There is great fear that Guatemala’s democracy is weakening beyond the point of return. Amid election fraud, Guatemala has turned into a country of chaos. The protests are threatening lives; as road blockades are preventing food and water from being transported. The strategies being utilized by the elite are becoming more apparent, and protestors are growing angrier. Could the frustration over ongoing corruption finally reach a tipping point?
The August 20th victory of the underdog Guatemalan anti-corruption candidate Bernardo Arevalo raised election interference allegations. The attorney general, Maria Consuelo Porras, claims there were issues with Arevalo’s party registration. However, she only brought these errors up after his victory. Thelma Cabrera, an Indigenous advocate also ran for the presidency this year. After her campaign became popular, she was disqualified “over a paperwork issue with her running mate.” This is not the first time in recent years that Guatemala has faced corruption in office. In 2015, former President Otto Perez Molina, was forced to resign after being arrested and prosecuted by the International Commission Against Impunity in Guatemala (CICIG) for corruption. Furthermore, there were accusations that the ruling elite tried to keep anybody “representing change” off the June ballot. The current administration is widely unpopular. Three years ago protestors set fire to congress after a budget increased legislators meal allowances while also cutting subsidies for school lunches. It seems the only way they could stay in office is by repressing democracy.
There are currently nationwide protests led by Indigenous leaders, who claim Consuelo Porras is preventing Arevalo from taking office. The protest leaders are demanding Consuelo Porras resign, along with other political officials involved in what Arevalo has called a coup d’etat. President Alejandro Giammattei claims he cannot remove Consuelo Porras. The protestors are adamant that the elites attempting to undo the election result to stay in power unconstitutionally. The protests continue to escalate as protestors have blocked key transport roads and borders. If there is no give, a peaceful transition of power in January seems unlikely. When transitions of power are delayed strategically, it is a clear sign that democratic institutions are in trouble.

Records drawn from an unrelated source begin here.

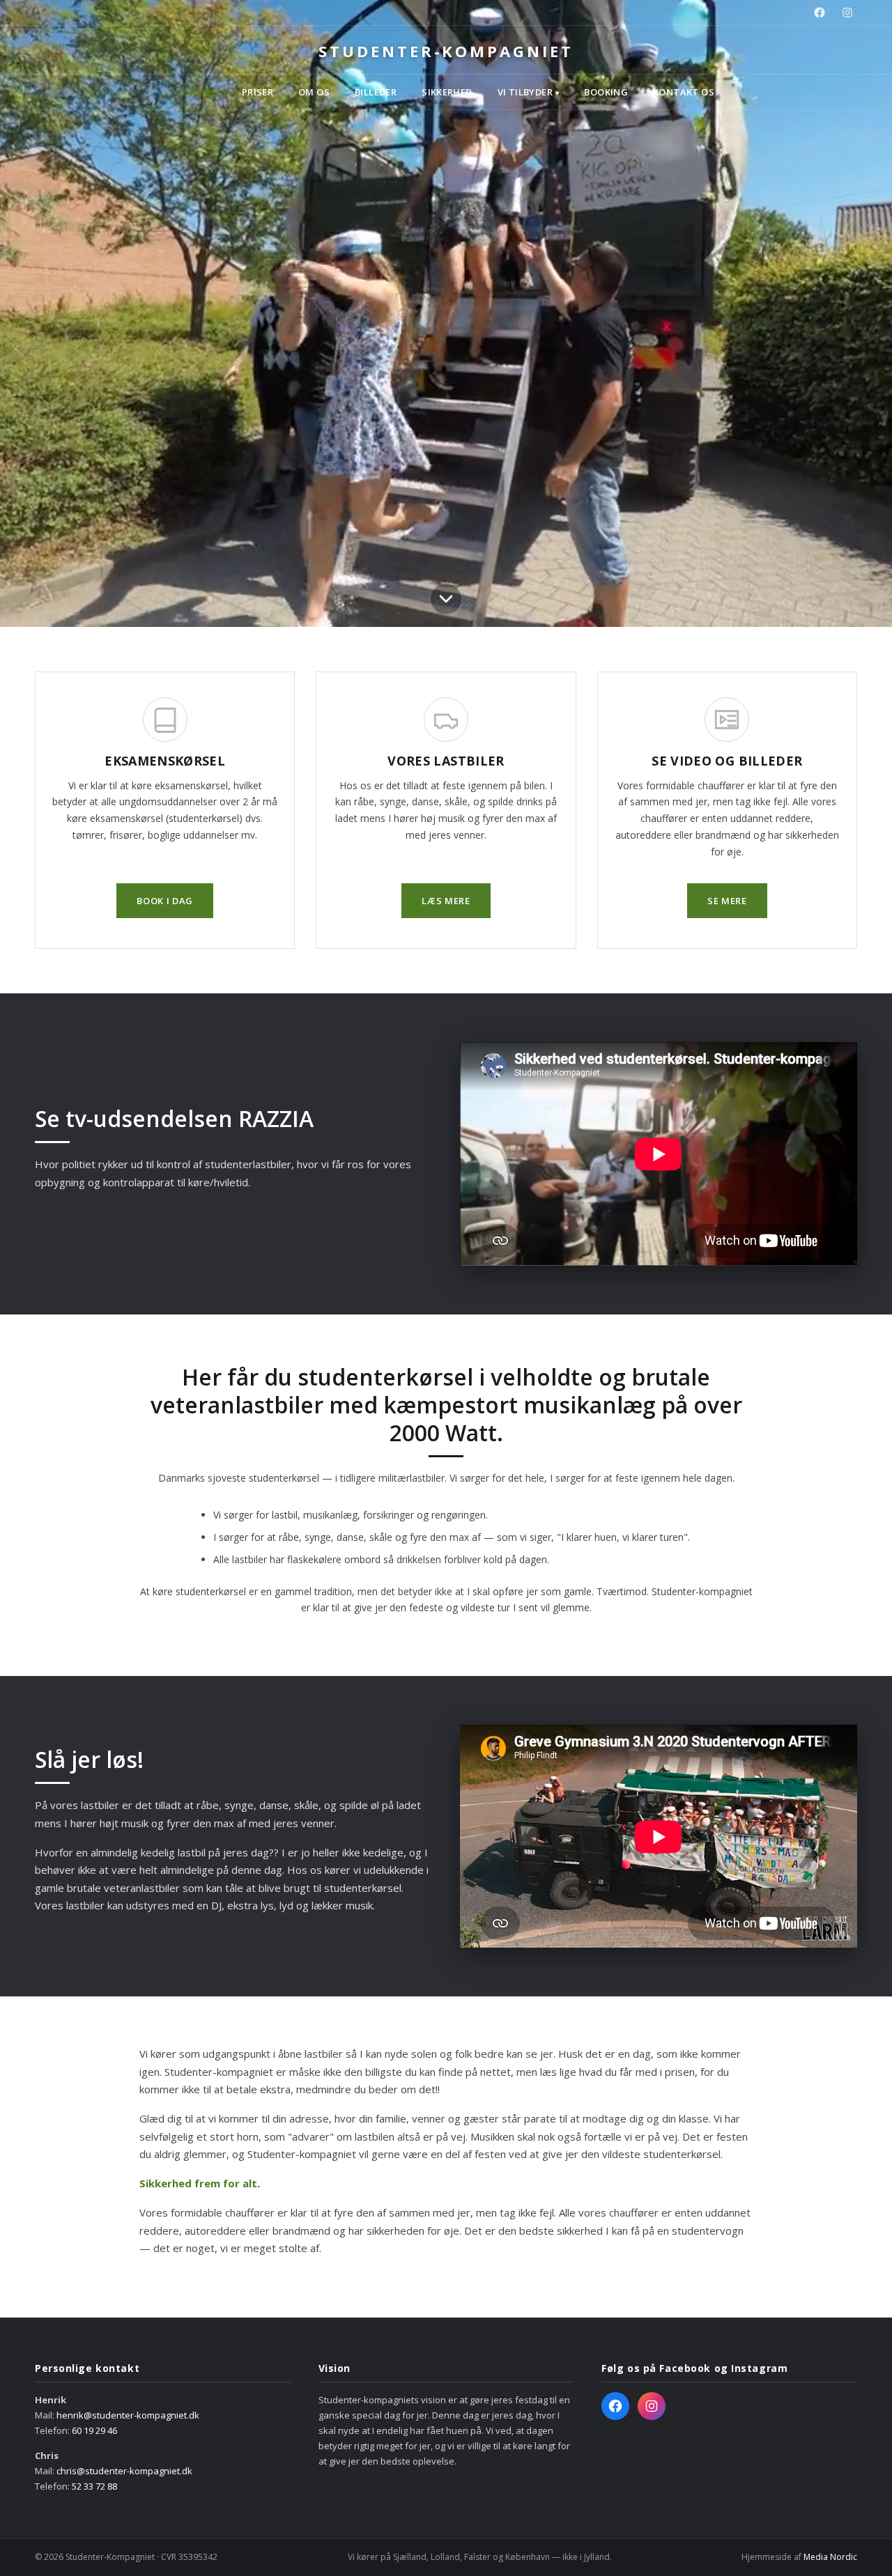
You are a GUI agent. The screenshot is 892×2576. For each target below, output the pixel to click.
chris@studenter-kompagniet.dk (124, 2471)
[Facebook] (819, 12)
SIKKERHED (447, 92)
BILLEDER (376, 92)
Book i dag (165, 900)
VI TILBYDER (529, 92)
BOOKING (606, 92)
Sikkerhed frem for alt (198, 2183)
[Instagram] (847, 12)
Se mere (727, 900)
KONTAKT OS (683, 92)
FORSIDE (197, 92)
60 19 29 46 (94, 2430)
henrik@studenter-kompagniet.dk (127, 2415)
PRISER (257, 92)
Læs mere (446, 900)
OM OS (314, 92)
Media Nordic (830, 2557)
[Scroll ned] (446, 597)
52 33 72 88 (94, 2486)
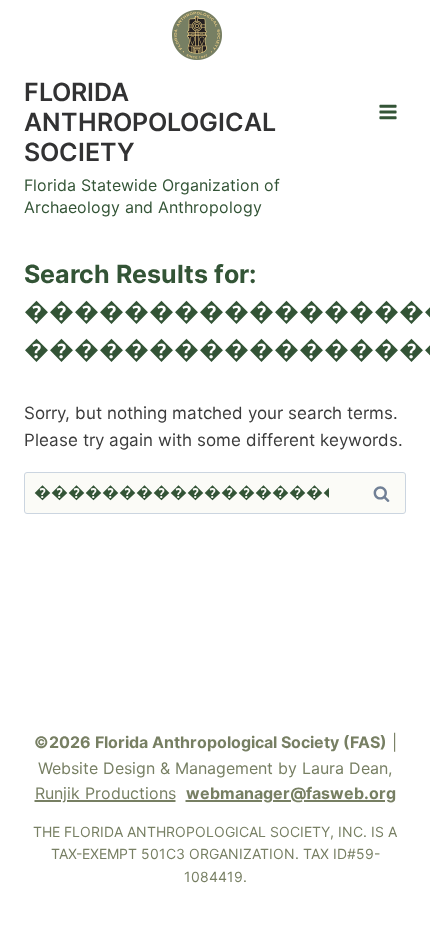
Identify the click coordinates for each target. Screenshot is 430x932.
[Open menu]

Democratic backsliding is the dissolution of institutional mechanisms that facilitate democracy, like free and competitive elections. Manipulating elections strategically by keeping opposition off the ballot, as protestors claim has happened in Guatemala, is evidence that democracy is in trouble. Ozan Varol refers to stealth authoritarianism as the use of legal mechanisms that exist in regimes with favorable democratic credentials for anti-democratic ends. One of the key mechanisms for stealth authoritarianism is manipulation of electoral laws which creates barriers to entry. In Guatemala electoral disqualification has been weaponized by the elites in power to restrict change. It’s also notable to mention that electoral manipulation has been an ongoing issue. The goal was to keep competitive candidates off the ballot. Although speculative, many claim that since Bernardo Arevalo was not expected to win, his party was not attacked with “legislative errors” until after he won. If he had been taken off of the ballot prior to a public win, like fellow anti-corruption candidate Thelma Cabrera was, the stealth authoritarian methods could have stayed stealth. Liberal democracy relies on competitive elections, where the barriers to entry are low, as democracy relies on participation. In a country riddled with poverty, there are inherent gaps in representation. For example, despite the Indigenous population making upwards of 50% of the state’s population, they only represent about 11% of elected legislators.
In addition, free media allows for free elections. Guatemala has seen a rising number of attacks on journalists. Earlier this year, Ned Price, the US senior advisor to the secretary of state, released a statement claiming the Persecution of Journalists In Guatemala is deeply concerning. Media outlets are also facing repression. Jose Zamora, a journalist and the El Periodico newspaper founder, was recently imprisoned for money laundering. Many claim this is a political statement meant to “intimidate other journalists and media owners.” Varol also specifically points out the use of non-political crimes to prosecute dissidents as a strategy often implemented during stealth authoritarianism.
In 2018, President Morales chose not to renew the CICIG’s mandate, which was responsible for much of the country’s progress with corruption and impunity. Since the dissolution, corruption has returned. This action by Morales aligns with what is called executive aggrandizement, a weakening of checks and balances or centralization of power. The CIGIC’s responsibilities are now carried out by the public ministry. As Varol pointed out, democracy decays in tandem with weakening bureaucratic restraints.
Overall, it is clear that Guatemala is in precarious times. The current election is only the tip of the iceberg when it comes to democratic erosion. Since the dissolution of the CICIG, the Guatemalan government used executive aggrandizement and strategies associated with Varol’s stealth authoritarianism model, like manipulation of electoral laws, to benefit the elites in power. The protests and anti-corruption president elect are evidence that Guatemalan citizens are frustrated with the democratic backsliding. There is consistent evidence that the Guatemalan government is only responsive to its elite, not its citizens.